MongoDB converts missing data with a null value

So strange. I am trying to use mapreduce to group datetime / metrics under a unique port:

Document Layout:

{ "_id" : ObjectId("5069d68700a2934015000000"), "port_name" : "CL1-A", "metric" : "340.0", "port_number" : "0", "datetime" : ISODate("2012-09-30T13:44:00Z"), "array_serial" : "12345" } 

and mapreduce functions:

 var query = { 'array_serial' : array, 'port_name' : { $in : ports }, 'datetime' : { $gte : from, $lte : to} } var map = function() { emit( { portname : this.port_name } , { datetime : this.datetime, metric : this.metric }); } var reduce = function(key, values) { var res = { dates : [], metrics : [], count : 0} values.forEach(function(value){ res.dates.push(value.datetime); res.metrics.push(value.metric); res.count++; }) return res; } var command = { mapreduce : collection, map : map.toString(), reduce : reduce.toString(), query : query, out : { inline : 1 } } mongoose.connection.db.executeDbCommand(command, function(err, dbres){ if(err) throw err; console.log(dbres.documents); res.json(dbres.documents[0].results); }) 
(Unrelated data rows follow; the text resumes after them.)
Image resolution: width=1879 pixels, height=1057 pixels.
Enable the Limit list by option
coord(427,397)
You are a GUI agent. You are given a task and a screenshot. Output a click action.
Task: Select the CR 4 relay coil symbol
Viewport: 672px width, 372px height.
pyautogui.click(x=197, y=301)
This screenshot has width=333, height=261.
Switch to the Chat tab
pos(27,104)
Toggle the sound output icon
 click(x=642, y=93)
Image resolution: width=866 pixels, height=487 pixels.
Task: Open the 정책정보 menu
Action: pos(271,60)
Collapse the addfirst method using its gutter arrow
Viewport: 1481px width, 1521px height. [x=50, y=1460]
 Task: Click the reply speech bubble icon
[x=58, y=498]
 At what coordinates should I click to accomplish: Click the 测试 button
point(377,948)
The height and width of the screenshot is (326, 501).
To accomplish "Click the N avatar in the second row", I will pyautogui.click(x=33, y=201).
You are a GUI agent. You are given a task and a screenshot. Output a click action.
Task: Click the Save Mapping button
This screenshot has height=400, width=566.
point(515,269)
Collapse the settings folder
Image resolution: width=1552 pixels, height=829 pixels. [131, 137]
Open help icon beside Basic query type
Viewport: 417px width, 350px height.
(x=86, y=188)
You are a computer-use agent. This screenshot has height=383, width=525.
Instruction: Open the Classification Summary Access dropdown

If a small number of records are requested, say 5 or 10 or even 60, I get all the data back that I expect. Large queries return truncated values ​​....


I just did a few more tests and seemed to limit the output of the record to 100? This is small data, and when I run the request for a 24-hour period, I would expect 1440 entries ... I just ran it 80.: \

Is this expected? I do not indicate a restriction wherever I say ...


Additional data:

The query for records from 2012-10-01T23: 00 - 2012-10-02T00: 39 (100 minutes) is returned correctly:

 [ { "_id": { "portname": "CL1-A" }, "value": { "dates": [ "2012-10-01T23:00:00.000Z", "2012-10-01T23:01:00.000Z", "2012-10-01T23:02:00.000Z", ...cut... "2012-10-02T00:37:00.000Z", "2012-10-02T00:38:00.000Z", "2012-10-02T00:39:00.000Z" ], "metrics": [ "1596.0", "1562.0", "1445.0", ...cut... "774.0", "493.0", "342.0" ], "count": 100 } } ] 

... add one more minute to the request 2012-10-01T23: 00 - 2012-10-02T00: 39 (101 minutes):

 [ { "_id": { "portname": "CL1-A" }, "value": { "dates": [ null, "2012-10-02T00:40:00.000Z" ], "metrics": [ null, "487.0" ], "count": 2 } } ] 

the dbres.documents object shows the correct expected emitted records:

 [ { results: [ [Object] ], timeMillis: 8, counts: { input: 101, emit: 101, reduce: 2, output: 1 }, ok: 1 } ] 

... so the data gets lost somewhere?

+4
source share
2 answers

Rule number one of MapReduce:

You will return from Reduce the same format that you emit using your key on the map.

Rule No. 2 MapReduce:

You must reduce the array of values ​​passed to reduce as many times as possible. The reduction function can be called many times.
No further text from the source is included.